Sacchi ha detto “Lascio un’impostazione solida: un’attenzione viscerale verso l’arte e le produzioni contemporanee, un sistema di contribuzione triennale alle associazioni culturali per dare maggiore continuità al loro operato, la riapertura di una ventina di spazi dismessi e ora rigenerati e dedicati in via prioritaria proprio alla cultura, dalla Manifattura Tabacchi al Memoriale di Auschwitz, dal teatro Niccolini alla Palazzina Indiano Arte. Ho dato tutto me stesso e porterò questa esperienza formativa incredibile con me, continuando a collaborare con Firenze da lontano”.

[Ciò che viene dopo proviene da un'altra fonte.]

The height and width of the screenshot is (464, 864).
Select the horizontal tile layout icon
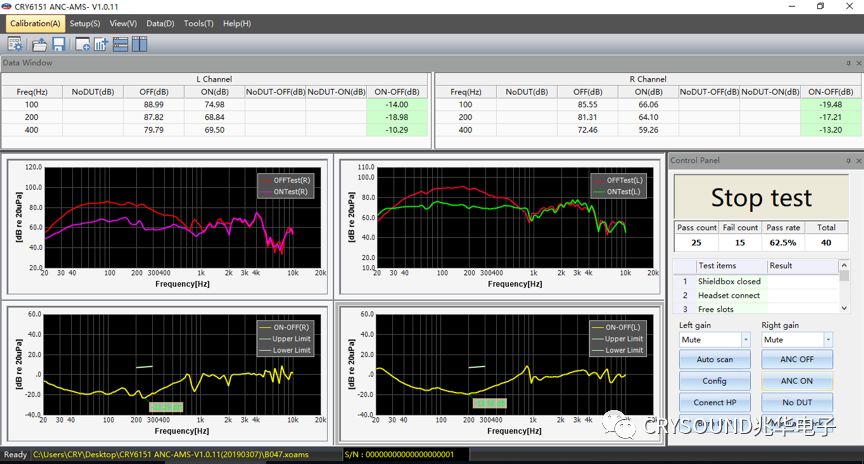click(x=121, y=44)
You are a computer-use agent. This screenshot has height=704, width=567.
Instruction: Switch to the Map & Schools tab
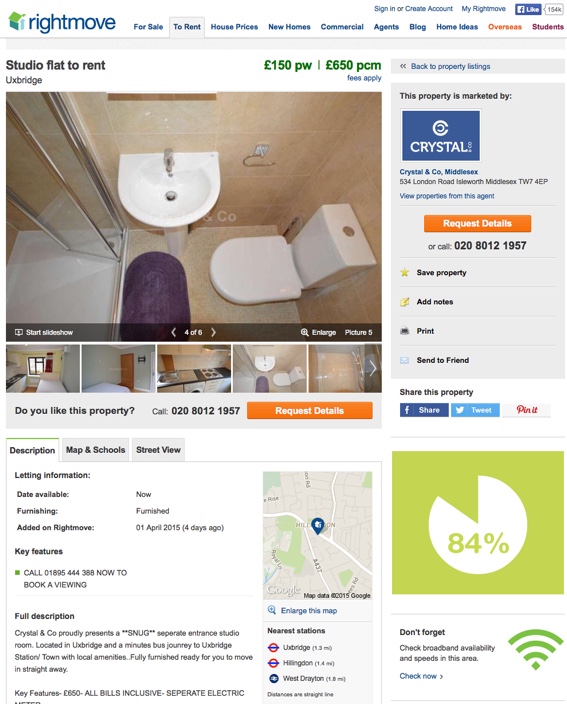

“Tommaso Sacchi è stato con me come caposegreteria per 5 anni, poi assessore per due anni e mezzo - ha dichiarato il sindaco Nardella - e posso dire che è stata una scommessa vinta prima sotto profilo tecnico e poi politico-amministrativo. Del resto la sua chiamata a Milano, avvenuta in maniera condivisa, è il riconoscimento del buon governo della città e della qualità delle nostre politiche culturali. Sono ovviamente dispiaciuto sul piano umano ma considero questo non un addio ma un’opportunità di crescita del rapporto tra Firenze e il capoluogo lombardo”. “In questi anni - ha continuato il sindaco - Firenze è stata dichiarata prima città in Italia per attività culturali, prima in vivacità culturale tra le città europee di medie dimensioni, prima in spesa pubblica culturale: sono tre medaglie d’oro che ci sentiamo addosso e che dimostrano come la città in questi anni abbia corso tra mostre, esposizioni pubbliche, investimenti in nuove strutture, a partire dal museo della Lingua, nelle fondazioni della Pergola e del teatro del Maggio musicale fiorentino”.

Nardella ha annunciato a breve un incontro con tutte le associazioni culturali cittadine per un momento di confronto, la prossima visita della commissaria europea alla cultura Marija Gabriel e le celebrazioni per il 50esimo anniversario Unesco che si terranno proprio a Firenze.